> Kurze Aufgabe 1
Welche Angaben soll jedes Profil laut dem Forenbeitrag über Windows-Authentifizierung aus einer Java-App enthalten? Zähle sie alle auf.
> Kurze Aufgabe 2
Beantworte zum Forenbeitrag über Windows-Authentifizierung aus einer Java-App diese Fragen:
(a) Unter welchem Server läuft die Webapp?
(b) An welchem Datum wurde der Beitrag verfasst?
(c) Warum kann es pro Profil verschiedene Authentifizierungen geben?
> Kurze Aufgabe 3
Schreibe den Forenbeitrag über Windows-Authentifizierung aus einer Java-App im Anschluss an seinen letzten Satz weiter.

> Beitrag
# (Windows) Authentication VON einer Java-App aus.



## KNeuhaus (23. Apr 2008)

Hi,

so, Suche bemüht und auch schon ein paar Sachen im Netz gelesen, komme aber nicht wirklich weiter.

Es geht um Folgendes:

- webapp unter Tomcat5 muss Dateien kopieren
-> auf Verschiedene Pfade/Rechner
-> Hierzu kann es für jeden Rechner eine eigene oder domänen-basierte Authentifizierung geben.

Heisst, ich möchte x Profile anlegen können, die dann Netzwerkpfad (z.b. \\pc2\freigabe1) und Authentifizierung enthalten, also Username & Password, evtl. Domänenbasiert, also + Angabe der Domäne.

Ich habe viel herausgefunden was man machen kann, damit so eine Anmeldung an der Java-Anwendung oder WebApplication selbst klappt. Hier soll sich aber meine Application an anderen Rechnern authentifizieren und auf eine Freigabe eine Datei kopieren.

Hierbei kann es vorkommen, daß ich pro Profil verschiedene Authentifizierungen habe, weil die Zielrechner nur lokale Benutzer haben.

> Datenauszug
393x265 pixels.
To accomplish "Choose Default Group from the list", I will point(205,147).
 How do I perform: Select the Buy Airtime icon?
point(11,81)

> Endgültige Antwort 1
- Netzwerkpfad (z.b. \\pc2\freigabe1)
- Username
- Password
- evtl. die Domäne, bei domänenbasierter Authentifizierung

> Endgültige Antwort 2
(a) Unter Tomcat5.
(b) Am 23. Apr 2008.
(c) Weil die Zielrechner nur lokale Benutzer haben.

> Endgültige Antwort 3
die ganzen JAAS beispiele habe ich schon gesichtet, meisst gehts dann aber nur mit einem Java-VM-Parameter, der beim Start angegeben wird und sich nur auf 1 Rechner bezieht (jaas.conf und jaas.policy).

Hat da jemand etwas Hilfestellung oder sowas in der Richtung schonmal gemacht ???

Danke.


----------



## sliwalker (29. Apr 2008)

Hi,

Domänenkonten sind mit LDAP zugreifbar.
Java kann LDAP 

greetz
SLi


----------



## maki (29. Apr 2008)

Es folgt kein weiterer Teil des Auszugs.